Compatibilidad con el derecho de la Unión Europea

En su requerimiento a las partes, el Supremo pidió que se pronunciaran sobre la compatibilidad de esta medida con el Convenio Schengen, el reglamento europeo en materia de inmigración y el Tratado de la Unión Europea. La duda se centraba en si un Estado miembro puede aprobar, mediante una norma reglamentaria de rango infralegal, una regularización de carácter masivo. Esto sería sin coordinación previa con los demás Estados miembros.

Los servicios jurídicos del Estado han defendido que no es necesario plantear la cuestión prejudicial. A su juicio, la consulta sugerida ‘se acerca más a la formulación de un dictamen consultivo sobre cuestiones generales o hipotéticas de una serie de escenarios futuros’ que a la comprobación estricta de si la regularización es compatible con el derecho de la UE.
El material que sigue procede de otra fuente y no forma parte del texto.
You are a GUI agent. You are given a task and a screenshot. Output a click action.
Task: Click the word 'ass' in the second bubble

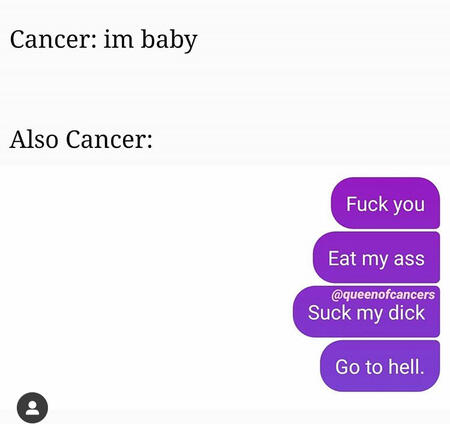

Por el contrario, la Generalitat Valenciana ha advertido de que la regularización puede tener impacto más allá de las fronteras españolas. Ha sostenido que la medida podría afectar al conjunto del espacio europeo de libertad, seguridad y justicia. Esto se daría en especial por sus efectos sobre el asilo, el retorno de migrantes y la circulación en el espacio Schengen.

El Gobierno de Aragón ha insistido en la ‘infracción o colisión de la normativa estatal con el derecho comunitario’ como argumento clave para acudir a la justicia europea y para acordar también la suspensión del real decreto. Además, ambas comunidades han subrayado que la dimensión masiva de la regularización exige un análisis europeo previo.

El alto tribunal ha precisado que, en ninguna de las dos cuestiones que ha rechazado este miércoles, se han presentado escritos adicionales que discreparan de las posiciones ya manifestadas. Con la decisión ahora adoptada, el procedimiento principal sobre la validez del real decreto de regularización sigue su curso ante el Supremo. Mientras tanto, la medida continúa aplicándose en España.